Curacao – Colon

Left from Curacao on Saturday morning, or actually closer to around noon. Since there were a lot of miles ahead of me, attempting to estimate the right departure time for a day time arrival is impossible, so you might as well leave whenever you are ready. So on Saturday morning I took my time to go through the routine of making the boat passage ready (put the dinghy away, put everything inside the boat away so it won’t go flying once the boat starts rolling). While I left I noticed my depth sounder was no longer working, all bars on the LCD display are always lid. But, from what it sounds, the depth alarm is still working (that is not much of a help, but it is helps determining where the problem might be).The winds were great initially, together with a tail current of close to 2 knots we were sailing at 8 knots. Wow….!

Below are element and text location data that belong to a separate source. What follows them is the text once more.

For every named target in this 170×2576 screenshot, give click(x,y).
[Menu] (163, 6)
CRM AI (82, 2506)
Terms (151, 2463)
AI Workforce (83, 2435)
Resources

Well, that wasn’t going to last, and by Sunday morning there was marginally wind left. At that point I wasn’t really sailing towards the destination, but more steering a course that at least would keep some wind in the sails.

This lasted for about a say and then slowly and surely the wind started to increase. Enough to catch up with a boat that had been a few miles ahead of me the night before (a big ketch trying to keep their spinaker filled). The day before I had made my first attempt to fly a spinaker. That was quite a big step, not yet successful, but encouraging in that I got all the lines rigged the right way, got the sock to go up, and got it partially filled. But, since the spinaker pole was still in use to pole out the genoa, keeping the spinaker filled with wind was not possible. The experience was promising enough to give it another try on another day with little wind and not much else to do.

Few more days into the trip the wind was getting stronger and stronger (about 25 knots true wind) and I had already put a reef in. Late in the afternoon I was looking at my sails and decided I needed to put in a second reef. But, going down wind that is not too easy, so I was walking around my boat comtemplating what the right tactic should be. Than I heard a loud bang, and the flapping of the genoa, I look forward, and it was quite obvious that the fore stay was broken. Ouch! Now what to do? I was running with quite some sail up. First thing I did was bring the spinaker halyard forward of the fore stay and tighten it. That at least was supporting the mast as a replacement fore stay. Than I lowered main and stay sail. Than I slowly tried to furl in the genoa (since I had concluded that there was no way to bring the sail down, attempting that would bring down the whole furler system, probably breaking it and having the genoa end up in the water). Somewhat to my surprise I did manage to furl in the genoa. Than I attempted to secure it somewhat more (since it was swinging quite a bit now that it was no longer supported by the stay). The mast seemed to still be strongly supported, so no worries about that. The rest of the night I sailed on just the stay sail, nicely down wind at 4.5 knots, and thing settled quite well.

This all happened about 60 miles north east of Cartagena (Columbia) and I did consider changing course for that. I decided no to since it was not going to be down wind all the way, and without a fore stay sailing close to the wind would create more problems. Continuing down wind was another 300 miles to Colon, but was all down wind, and it was more likely to get repairs there than in Cartagena.

The next few days the sailing was quite good, with less sail up it was actually quite comfortable, even thouhgh the seas got up to quite a height (probably 2.5 to 3 meters). The biggest waves I have sailed in so far, but the waves were also very long, which makes the height of them not that big of a problem.

As days past by I was closing in on Colon, about 100 miles away the current started to be against me. At the same time there started to be lots of debri (coconuts, small tree trunks, big tree trunks) floating by. Slowing down didn’t matter too much, at that point it was quite clear I would end up near the Panama Canal entrance during the night. Given the expected commercial traffic there, I was not going to enter during night time. Once I got within 20 miles I brought the sails down to just the stay sail. Still was going to get there too early, so I steered away from the canal for a while. All that time listening in to the communications between the big boats and Christobal Signal Station (on VHF channel 12). So, once it was day time I started steering towards the breakwater and got on to the VHF. Announced myself on the radio and was told to continue on behind the “Virginia Bridge”, a huge container vessel and come through the break water. This was really one of the greatest experiences, all the huge vessel at anchoring on this cross roads of commercial traffic.

Once through the breakwater I went to the marina at the west side. Made my coffee and talked a bit, waiting for the marina office to open. Then a dutch sailor came for a little chat, and he advised to move out to the anchorage. There is absolutely nothing to do on the west side of the channel, and the city is a $15 taxi tide away. He helped me with the dock lines, and an hour later I was anchored in anchorage area F. Quite a ways from the Panama Canal Yacht Club, but the dinghy engine is still going strong.